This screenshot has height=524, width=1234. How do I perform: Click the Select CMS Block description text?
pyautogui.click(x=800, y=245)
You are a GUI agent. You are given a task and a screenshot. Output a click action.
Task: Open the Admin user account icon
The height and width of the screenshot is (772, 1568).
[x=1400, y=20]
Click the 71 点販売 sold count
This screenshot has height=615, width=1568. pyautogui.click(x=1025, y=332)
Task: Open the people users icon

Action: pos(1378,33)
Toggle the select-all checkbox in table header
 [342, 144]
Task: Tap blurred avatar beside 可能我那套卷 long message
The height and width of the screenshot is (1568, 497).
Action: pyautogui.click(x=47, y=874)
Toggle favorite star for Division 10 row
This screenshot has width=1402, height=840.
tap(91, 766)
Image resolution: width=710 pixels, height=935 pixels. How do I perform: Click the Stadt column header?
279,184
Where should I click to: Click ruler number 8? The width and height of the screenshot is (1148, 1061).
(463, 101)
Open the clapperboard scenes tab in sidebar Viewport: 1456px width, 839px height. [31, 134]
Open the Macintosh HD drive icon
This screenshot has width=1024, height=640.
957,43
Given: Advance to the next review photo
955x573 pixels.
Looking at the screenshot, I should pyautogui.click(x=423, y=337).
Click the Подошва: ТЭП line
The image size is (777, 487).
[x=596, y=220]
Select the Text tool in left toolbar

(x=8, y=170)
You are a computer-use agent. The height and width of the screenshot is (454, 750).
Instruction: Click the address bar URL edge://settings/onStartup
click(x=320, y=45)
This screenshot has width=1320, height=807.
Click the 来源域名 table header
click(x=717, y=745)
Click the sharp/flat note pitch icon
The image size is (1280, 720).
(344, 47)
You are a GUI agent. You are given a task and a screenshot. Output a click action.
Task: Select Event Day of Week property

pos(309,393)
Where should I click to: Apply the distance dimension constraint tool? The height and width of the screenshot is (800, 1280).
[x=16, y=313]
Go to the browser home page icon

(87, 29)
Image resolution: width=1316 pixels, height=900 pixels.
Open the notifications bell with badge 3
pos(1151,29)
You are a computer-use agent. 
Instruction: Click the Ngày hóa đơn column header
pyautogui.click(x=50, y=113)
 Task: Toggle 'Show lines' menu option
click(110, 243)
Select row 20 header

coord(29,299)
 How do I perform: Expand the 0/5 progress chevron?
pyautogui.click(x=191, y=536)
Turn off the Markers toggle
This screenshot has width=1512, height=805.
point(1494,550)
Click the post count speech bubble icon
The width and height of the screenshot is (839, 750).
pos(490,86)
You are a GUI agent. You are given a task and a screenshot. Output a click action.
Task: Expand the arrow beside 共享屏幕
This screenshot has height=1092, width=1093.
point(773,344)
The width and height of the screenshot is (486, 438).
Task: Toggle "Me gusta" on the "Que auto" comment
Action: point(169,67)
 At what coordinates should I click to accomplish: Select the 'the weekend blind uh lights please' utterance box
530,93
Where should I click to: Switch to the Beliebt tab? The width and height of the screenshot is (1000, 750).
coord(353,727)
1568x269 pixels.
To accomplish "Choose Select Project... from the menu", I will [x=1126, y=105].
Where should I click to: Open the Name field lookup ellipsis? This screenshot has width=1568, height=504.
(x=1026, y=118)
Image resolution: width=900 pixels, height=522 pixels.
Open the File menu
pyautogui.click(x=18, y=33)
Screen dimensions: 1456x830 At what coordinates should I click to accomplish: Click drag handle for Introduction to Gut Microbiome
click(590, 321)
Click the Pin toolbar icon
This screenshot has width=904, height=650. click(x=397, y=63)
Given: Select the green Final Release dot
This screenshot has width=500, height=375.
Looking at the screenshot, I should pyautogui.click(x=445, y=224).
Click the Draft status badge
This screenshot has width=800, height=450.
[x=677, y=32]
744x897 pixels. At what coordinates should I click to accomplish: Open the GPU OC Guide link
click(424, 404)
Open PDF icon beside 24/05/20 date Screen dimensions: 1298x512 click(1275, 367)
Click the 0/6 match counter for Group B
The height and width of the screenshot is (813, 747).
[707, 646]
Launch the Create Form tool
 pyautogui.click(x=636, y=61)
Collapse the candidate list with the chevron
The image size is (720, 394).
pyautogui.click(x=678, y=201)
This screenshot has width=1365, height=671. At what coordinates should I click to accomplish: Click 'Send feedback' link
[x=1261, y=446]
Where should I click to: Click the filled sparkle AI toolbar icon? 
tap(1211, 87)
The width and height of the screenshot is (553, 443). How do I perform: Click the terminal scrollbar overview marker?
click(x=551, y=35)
++++++++
**Exercise prompt:** Retype every entry above, word for word.

**Exercise output:**
This screenshot has height=524, width=1234. How do I perform: Click the Select CMS Block description text?
pyautogui.click(x=800, y=245)
You are a GUI agent. You are given a task and a screenshot. Output a click action.
Task: Open the Admin user account icon
The height and width of the screenshot is (772, 1568).
[x=1400, y=20]
Click the 71 点販売 sold count
This screenshot has height=615, width=1568. pyautogui.click(x=1025, y=332)
Task: Open the people users icon

Action: pos(1378,33)
Toggle the select-all checkbox in table header
 [342, 144]
Task: Tap blurred avatar beside 可能我那套卷 long message
The height and width of the screenshot is (1568, 497).
Action: pyautogui.click(x=47, y=874)
Toggle favorite star for Division 10 row
This screenshot has width=1402, height=840.
tap(91, 766)
Image resolution: width=710 pixels, height=935 pixels. How do I perform: Click the Stadt column header?
279,184
Where should I click to: Click ruler number 8? The width and height of the screenshot is (1148, 1061).
(463, 101)
Open the clapperboard scenes tab in sidebar Viewport: 1456px width, 839px height. [31, 134]
Open the Macintosh HD drive icon
This screenshot has width=1024, height=640.
957,43
Given: Advance to the next review photo
955x573 pixels.
Looking at the screenshot, I should pyautogui.click(x=423, y=337).
Click the Подошва: ТЭП line
The image size is (777, 487).
[x=596, y=220]
Select the Text tool in left toolbar

(x=8, y=170)
You are a computer-use agent. The height and width of the screenshot is (454, 750).
Instruction: Click the address bar URL edge://settings/onStartup
click(x=320, y=45)
This screenshot has width=1320, height=807.
Click the 来源域名 table header
click(x=717, y=745)
Click the sharp/flat note pitch icon
The image size is (1280, 720).
(344, 47)
You are a GUI agent. You are given a task and a screenshot. Output a click action.
Task: Select Event Day of Week property

pos(309,393)
Where should I click to: Apply the distance dimension constraint tool? The height and width of the screenshot is (800, 1280).
[x=16, y=313]
Go to the browser home page icon

(87, 29)
Image resolution: width=1316 pixels, height=900 pixels.
Open the notifications bell with badge 3
pos(1151,29)
You are a computer-use agent. 
Instruction: Click the Ngày hóa đơn column header
pyautogui.click(x=50, y=113)
 Task: Toggle 'Show lines' menu option
click(110, 243)
Select row 20 header

coord(29,299)
 How do I perform: Expand the 0/5 progress chevron?
pyautogui.click(x=191, y=536)
Turn off the Markers toggle
This screenshot has width=1512, height=805.
point(1494,550)
Click the post count speech bubble icon
The width and height of the screenshot is (839, 750).
pos(490,86)
You are a GUI agent. You are given a task and a screenshot. Output a click action.
Task: Expand the arrow beside 共享屏幕
This screenshot has height=1092, width=1093.
point(773,344)
The width and height of the screenshot is (486, 438).
Task: Toggle "Me gusta" on the "Que auto" comment
Action: point(169,67)
 At what coordinates should I click to accomplish: Select the 'the weekend blind uh lights please' utterance box
530,93
Where should I click to: Switch to the Beliebt tab? The width and height of the screenshot is (1000, 750).
coord(353,727)
1568x269 pixels.
To accomplish "Choose Select Project... from the menu", I will [x=1126, y=105].
Where should I click to: Open the Name field lookup ellipsis? This screenshot has width=1568, height=504.
(x=1026, y=118)
Image resolution: width=900 pixels, height=522 pixels.
Open the File menu
pyautogui.click(x=18, y=33)
Screen dimensions: 1456x830 At what coordinates should I click to accomplish: Click drag handle for Introduction to Gut Microbiome
click(590, 321)
Click the Pin toolbar icon
This screenshot has width=904, height=650. click(x=397, y=63)
Given: Select the green Final Release dot
This screenshot has width=500, height=375.
Looking at the screenshot, I should pyautogui.click(x=445, y=224).
Click the Draft status badge
This screenshot has width=800, height=450.
[x=677, y=32]
744x897 pixels. At what coordinates should I click to accomplish: Open the GPU OC Guide link
click(424, 404)
Open PDF icon beside 24/05/20 date Screen dimensions: 1298x512 click(1275, 367)
Click the 0/6 match counter for Group B
The height and width of the screenshot is (813, 747).
[707, 646]
Launch the Create Form tool
 pyautogui.click(x=636, y=61)
Collapse the candidate list with the chevron
The image size is (720, 394).
pyautogui.click(x=678, y=201)
This screenshot has width=1365, height=671. At what coordinates should I click to accomplish: Click 'Send feedback' link
[x=1261, y=446]
Where should I click to: Click the filled sparkle AI toolbar icon? 
tap(1211, 87)
The width and height of the screenshot is (553, 443). How do I perform: Click the terminal scrollbar overview marker?
click(x=551, y=35)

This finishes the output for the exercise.